(TASK GOAL):
Every record below must come back exactly as written, with the images dropped.

(DATA LISTING):
• • • •

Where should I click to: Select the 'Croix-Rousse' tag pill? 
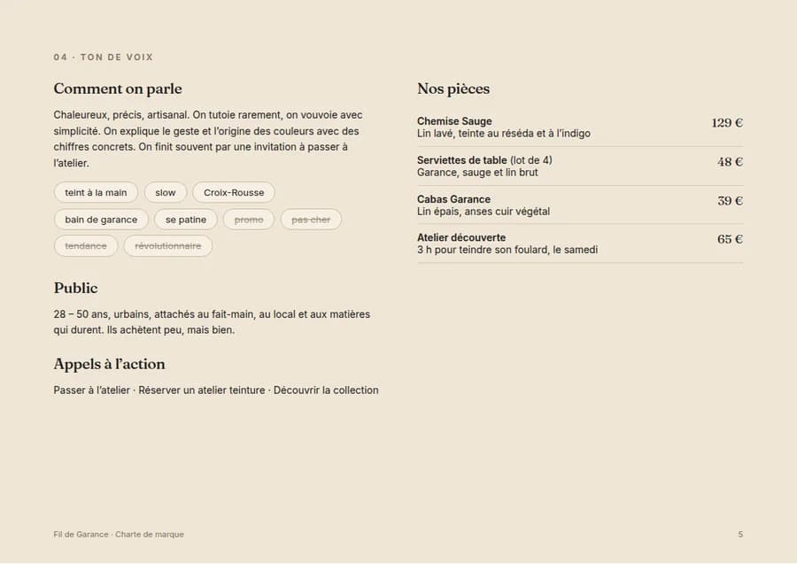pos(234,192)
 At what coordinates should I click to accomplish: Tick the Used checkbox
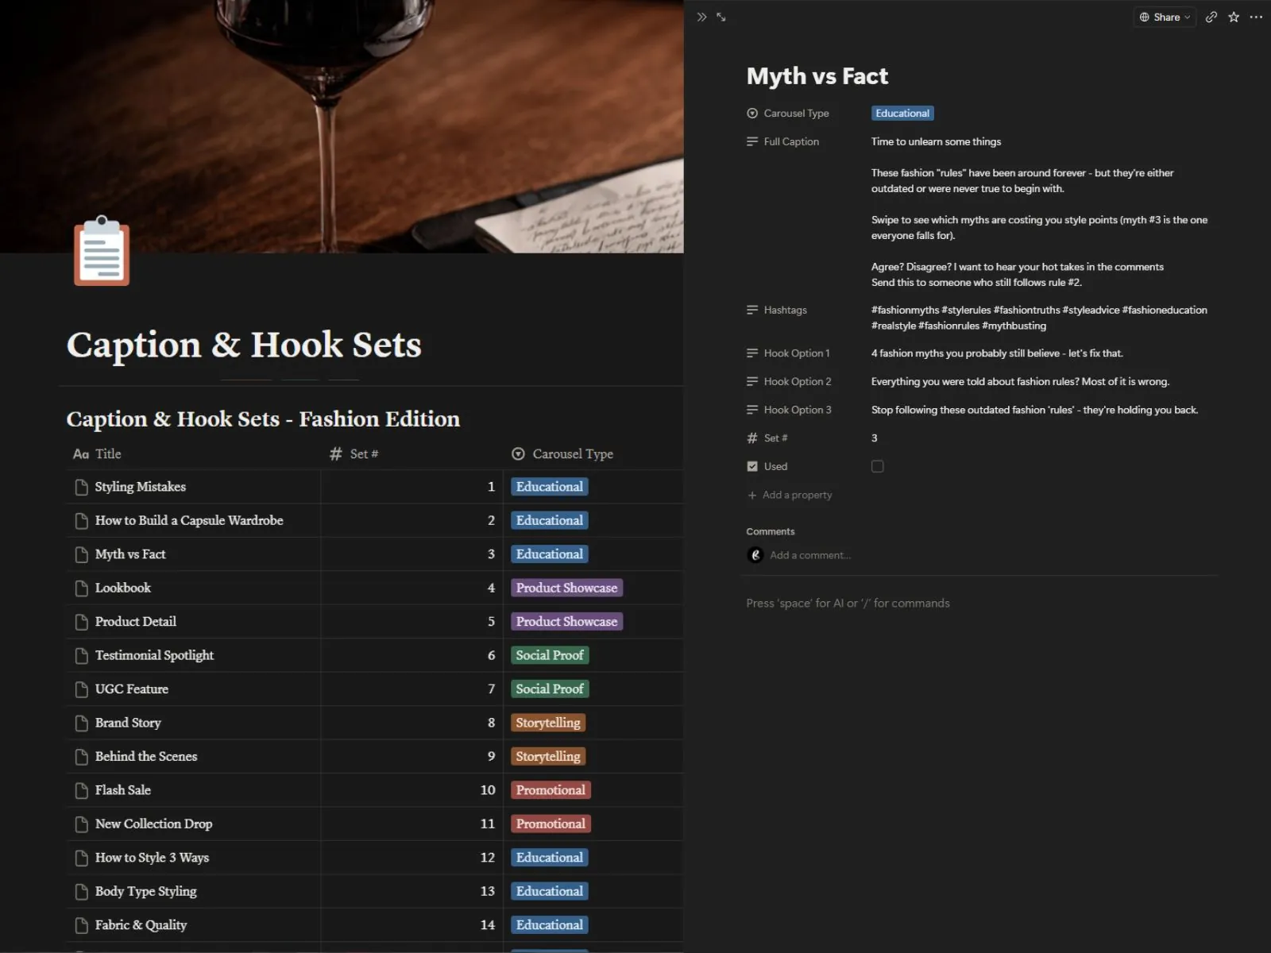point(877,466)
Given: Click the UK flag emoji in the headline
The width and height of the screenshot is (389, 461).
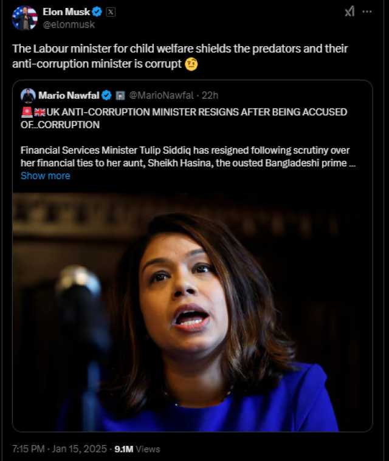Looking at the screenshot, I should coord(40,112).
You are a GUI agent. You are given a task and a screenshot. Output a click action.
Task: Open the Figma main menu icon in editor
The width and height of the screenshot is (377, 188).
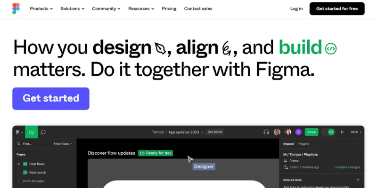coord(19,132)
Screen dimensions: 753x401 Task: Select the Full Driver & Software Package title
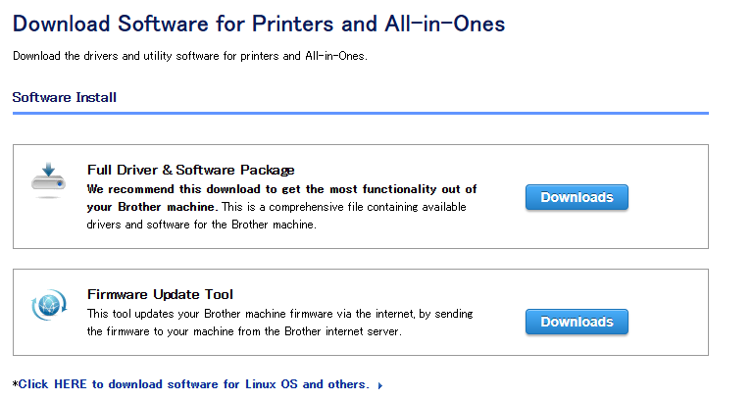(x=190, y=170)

• • • •

(OUTPUT OF THE EXERCISE):
Where should I click to: Select the 'Croix-Rousse' tag pill? 
pos(234,192)
 At what coordinates should I click to accomplish: Tick the Used checkbox
point(877,466)
Given: Click the UK flag emoji in the headline
The width and height of the screenshot is (389, 461).
Looking at the screenshot, I should coord(40,112).
You are a GUI agent. You are given a task and a screenshot. Output a click action.
Task: Open the Figma main menu icon in editor
The width and height of the screenshot is (377, 188).
coord(19,132)
Screen dimensions: 753x401 Task: Select the Full Driver & Software Package title
(x=190, y=170)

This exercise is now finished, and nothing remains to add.